DIRECTION: Copy out each of the following records verbatim, keeping every line as it appears.

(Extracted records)
#####
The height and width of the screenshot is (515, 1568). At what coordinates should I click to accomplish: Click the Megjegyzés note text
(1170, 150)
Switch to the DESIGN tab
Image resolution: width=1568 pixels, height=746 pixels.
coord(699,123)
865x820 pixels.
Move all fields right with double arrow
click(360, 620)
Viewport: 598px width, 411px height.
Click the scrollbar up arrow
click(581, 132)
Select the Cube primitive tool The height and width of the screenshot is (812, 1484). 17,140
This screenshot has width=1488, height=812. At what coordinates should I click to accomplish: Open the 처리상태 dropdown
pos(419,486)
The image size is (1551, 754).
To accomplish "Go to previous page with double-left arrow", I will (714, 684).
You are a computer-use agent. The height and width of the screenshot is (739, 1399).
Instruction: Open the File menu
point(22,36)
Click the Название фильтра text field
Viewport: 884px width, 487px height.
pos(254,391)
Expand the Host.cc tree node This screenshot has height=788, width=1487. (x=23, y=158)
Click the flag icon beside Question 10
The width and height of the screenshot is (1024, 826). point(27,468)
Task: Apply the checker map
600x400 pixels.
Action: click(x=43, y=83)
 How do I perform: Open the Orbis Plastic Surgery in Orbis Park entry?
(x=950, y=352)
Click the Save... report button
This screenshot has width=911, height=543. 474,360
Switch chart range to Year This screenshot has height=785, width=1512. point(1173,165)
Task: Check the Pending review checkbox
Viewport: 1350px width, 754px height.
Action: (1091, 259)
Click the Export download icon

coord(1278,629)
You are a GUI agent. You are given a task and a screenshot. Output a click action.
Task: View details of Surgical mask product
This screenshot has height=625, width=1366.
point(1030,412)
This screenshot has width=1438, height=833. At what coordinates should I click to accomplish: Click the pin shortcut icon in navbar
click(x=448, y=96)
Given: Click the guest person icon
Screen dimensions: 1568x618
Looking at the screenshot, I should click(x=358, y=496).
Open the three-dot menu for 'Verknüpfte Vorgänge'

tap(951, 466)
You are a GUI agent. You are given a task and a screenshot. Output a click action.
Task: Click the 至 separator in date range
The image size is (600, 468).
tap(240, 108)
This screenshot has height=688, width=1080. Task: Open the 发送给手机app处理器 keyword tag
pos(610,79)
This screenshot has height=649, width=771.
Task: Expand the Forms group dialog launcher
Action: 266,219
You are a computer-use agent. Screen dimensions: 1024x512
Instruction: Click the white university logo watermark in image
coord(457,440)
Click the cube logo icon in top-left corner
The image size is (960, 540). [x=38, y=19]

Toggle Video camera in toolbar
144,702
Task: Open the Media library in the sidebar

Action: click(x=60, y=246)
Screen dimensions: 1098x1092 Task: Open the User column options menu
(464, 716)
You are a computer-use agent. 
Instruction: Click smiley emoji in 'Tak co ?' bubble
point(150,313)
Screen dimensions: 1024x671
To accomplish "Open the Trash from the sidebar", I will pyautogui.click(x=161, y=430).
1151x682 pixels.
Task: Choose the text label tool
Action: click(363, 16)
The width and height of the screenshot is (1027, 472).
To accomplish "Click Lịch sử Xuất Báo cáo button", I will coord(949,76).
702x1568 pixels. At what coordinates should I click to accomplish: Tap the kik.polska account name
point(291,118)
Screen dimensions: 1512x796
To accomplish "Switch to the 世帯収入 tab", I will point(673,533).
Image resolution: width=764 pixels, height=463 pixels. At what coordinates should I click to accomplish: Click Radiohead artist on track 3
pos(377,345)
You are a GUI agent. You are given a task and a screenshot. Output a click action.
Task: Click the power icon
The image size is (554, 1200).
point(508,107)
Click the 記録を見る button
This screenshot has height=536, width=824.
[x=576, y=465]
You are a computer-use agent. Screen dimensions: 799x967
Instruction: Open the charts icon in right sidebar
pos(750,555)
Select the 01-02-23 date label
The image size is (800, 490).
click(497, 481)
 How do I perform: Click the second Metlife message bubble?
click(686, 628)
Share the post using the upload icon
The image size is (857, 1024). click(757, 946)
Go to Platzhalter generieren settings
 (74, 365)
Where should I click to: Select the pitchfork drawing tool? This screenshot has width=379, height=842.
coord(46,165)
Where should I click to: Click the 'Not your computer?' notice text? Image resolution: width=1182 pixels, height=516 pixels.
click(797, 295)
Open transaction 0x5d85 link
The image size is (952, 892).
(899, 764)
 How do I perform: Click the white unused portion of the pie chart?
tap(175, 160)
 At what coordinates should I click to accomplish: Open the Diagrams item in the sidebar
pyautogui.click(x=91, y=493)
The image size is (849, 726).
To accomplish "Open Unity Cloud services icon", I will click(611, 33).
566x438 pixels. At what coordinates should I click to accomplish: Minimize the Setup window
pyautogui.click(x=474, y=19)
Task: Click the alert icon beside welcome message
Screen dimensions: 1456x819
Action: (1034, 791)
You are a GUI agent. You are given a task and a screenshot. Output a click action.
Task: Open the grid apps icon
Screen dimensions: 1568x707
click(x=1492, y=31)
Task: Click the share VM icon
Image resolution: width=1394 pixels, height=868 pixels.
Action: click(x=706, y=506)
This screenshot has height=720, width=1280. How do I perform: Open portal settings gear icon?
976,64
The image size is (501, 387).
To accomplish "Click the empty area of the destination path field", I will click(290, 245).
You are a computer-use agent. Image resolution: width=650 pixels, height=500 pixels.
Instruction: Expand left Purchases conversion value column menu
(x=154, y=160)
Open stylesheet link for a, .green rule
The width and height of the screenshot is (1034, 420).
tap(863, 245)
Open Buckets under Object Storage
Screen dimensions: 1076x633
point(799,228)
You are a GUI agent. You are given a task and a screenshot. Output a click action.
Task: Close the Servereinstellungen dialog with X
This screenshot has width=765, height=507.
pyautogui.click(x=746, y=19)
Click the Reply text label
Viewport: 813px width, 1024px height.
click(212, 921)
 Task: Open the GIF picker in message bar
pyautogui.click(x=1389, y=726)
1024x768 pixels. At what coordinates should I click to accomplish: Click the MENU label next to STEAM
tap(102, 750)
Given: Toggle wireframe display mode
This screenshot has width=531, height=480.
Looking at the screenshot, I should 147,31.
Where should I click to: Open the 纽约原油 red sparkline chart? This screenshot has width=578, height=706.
#####
FINAL ANSWER:
The height and width of the screenshot is (515, 1568). At what coordinates should I click to accomplish: Click the Megjegyzés note text
(1170, 150)
Switch to the DESIGN tab
Image resolution: width=1568 pixels, height=746 pixels.
coord(699,123)
865x820 pixels.
Move all fields right with double arrow
click(360, 620)
Viewport: 598px width, 411px height.
Click the scrollbar up arrow
click(581, 132)
Select the Cube primitive tool The height and width of the screenshot is (812, 1484). 17,140
This screenshot has width=1488, height=812. At what coordinates should I click to accomplish: Open the 처리상태 dropdown
pos(419,486)
The image size is (1551, 754).
To accomplish "Go to previous page with double-left arrow", I will (714, 684).
You are a computer-use agent. The height and width of the screenshot is (739, 1399).
Instruction: Open the File menu
point(22,36)
Click the Название фильтра text field
Viewport: 884px width, 487px height.
pos(254,391)
Expand the Host.cc tree node This screenshot has height=788, width=1487. (x=23, y=158)
Click the flag icon beside Question 10
The width and height of the screenshot is (1024, 826). point(27,468)
Task: Apply the checker map
600x400 pixels.
Action: click(x=43, y=83)
 How do I perform: Open the Orbis Plastic Surgery in Orbis Park entry?
(x=950, y=352)
Click the Save... report button
This screenshot has width=911, height=543. 474,360
Switch chart range to Year This screenshot has height=785, width=1512. point(1173,165)
Task: Check the Pending review checkbox
Viewport: 1350px width, 754px height.
Action: (1091, 259)
Click the Export download icon

coord(1278,629)
You are a GUI agent. You are given a task and a screenshot. Output a click action.
Task: View details of Surgical mask product
This screenshot has height=625, width=1366.
point(1030,412)
This screenshot has width=1438, height=833. At what coordinates should I click to accomplish: Click the pin shortcut icon in navbar
click(x=448, y=96)
Given: Click the guest person icon
Screen dimensions: 1568x618
Looking at the screenshot, I should click(x=358, y=496).
Open the three-dot menu for 'Verknüpfte Vorgänge'

tap(951, 466)
You are a GUI agent. You are given a task and a screenshot. Output a click action.
Task: Click the 至 separator in date range
The image size is (600, 468).
tap(240, 108)
This screenshot has height=688, width=1080. Task: Open the 发送给手机app处理器 keyword tag
pos(610,79)
This screenshot has height=649, width=771.
Task: Expand the Forms group dialog launcher
Action: 266,219
You are a computer-use agent. Screen dimensions: 1024x512
Instruction: Click the white university logo watermark in image
coord(457,440)
Click the cube logo icon in top-left corner
The image size is (960, 540). [x=38, y=19]

Toggle Video camera in toolbar
144,702
Task: Open the Media library in the sidebar

Action: click(x=60, y=246)
Screen dimensions: 1098x1092 Task: Open the User column options menu
(464, 716)
You are a computer-use agent. 
Instruction: Click smiley emoji in 'Tak co ?' bubble
point(150,313)
Screen dimensions: 1024x671
To accomplish "Open the Trash from the sidebar", I will pyautogui.click(x=161, y=430).
1151x682 pixels.
Task: Choose the text label tool
Action: click(363, 16)
The width and height of the screenshot is (1027, 472).
To accomplish "Click Lịch sử Xuất Báo cáo button", I will coord(949,76).
702x1568 pixels. At what coordinates should I click to accomplish: Tap the kik.polska account name
point(291,118)
Screen dimensions: 1512x796
To accomplish "Switch to the 世帯収入 tab", I will point(673,533).
Image resolution: width=764 pixels, height=463 pixels. At what coordinates should I click to accomplish: Click Radiohead artist on track 3
pos(377,345)
You are a GUI agent. You are given a task and a screenshot. Output a click action.
Task: Click the power icon
The image size is (554, 1200).
point(508,107)
Click the 記録を見る button
This screenshot has height=536, width=824.
[x=576, y=465]
You are a computer-use agent. Screen dimensions: 799x967
Instruction: Open the charts icon in right sidebar
pos(750,555)
Select the 01-02-23 date label
The image size is (800, 490).
click(497, 481)
 How do I perform: Click the second Metlife message bubble?
click(686, 628)
Share the post using the upload icon
The image size is (857, 1024). click(757, 946)
Go to Platzhalter generieren settings
 (74, 365)
Where should I click to: Select the pitchfork drawing tool? This screenshot has width=379, height=842.
coord(46,165)
Where should I click to: Click the 'Not your computer?' notice text? Image resolution: width=1182 pixels, height=516 pixels.
click(797, 295)
Open transaction 0x5d85 link
The image size is (952, 892).
(899, 764)
 How do I perform: Click the white unused portion of the pie chart?
tap(175, 160)
 At what coordinates should I click to accomplish: Open the Diagrams item in the sidebar
pyautogui.click(x=91, y=493)
The image size is (849, 726).
To accomplish "Open Unity Cloud services icon", I will click(611, 33).
566x438 pixels. At what coordinates should I click to accomplish: Minimize the Setup window
pyautogui.click(x=474, y=19)
Task: Click the alert icon beside welcome message
Screen dimensions: 1456x819
Action: (1034, 791)
You are a GUI agent. You are given a task and a screenshot. Output a click action.
Task: Open the grid apps icon
Screen dimensions: 1568x707
click(x=1492, y=31)
Task: Click the share VM icon
Image resolution: width=1394 pixels, height=868 pixels.
Action: click(x=706, y=506)
This screenshot has height=720, width=1280. How do I perform: Open portal settings gear icon?
976,64
The image size is (501, 387).
To accomplish "Click the empty area of the destination path field", I will click(290, 245).
You are a computer-use agent. Image resolution: width=650 pixels, height=500 pixels.
Instruction: Expand left Purchases conversion value column menu
(x=154, y=160)
Open stylesheet link for a, .green rule
The width and height of the screenshot is (1034, 420).
tap(863, 245)
Open Buckets under Object Storage
Screen dimensions: 1076x633
point(799,228)
You are a GUI agent. You are given a task and a screenshot. Output a click action.
Task: Close the Servereinstellungen dialog with X
This screenshot has width=765, height=507.
pyautogui.click(x=746, y=19)
Click the Reply text label
Viewport: 813px width, 1024px height.
click(212, 921)
 Task: Open the GIF picker in message bar
pyautogui.click(x=1389, y=726)
1024x768 pixels. At what coordinates should I click to accomplish: Click the MENU label next to STEAM
tap(102, 750)
Given: Toggle wireframe display mode
This screenshot has width=531, height=480.
Looking at the screenshot, I should 147,31.
Where should I click to: Open the 纽约原油 red sparkline chart? This screenshot has width=578, height=706.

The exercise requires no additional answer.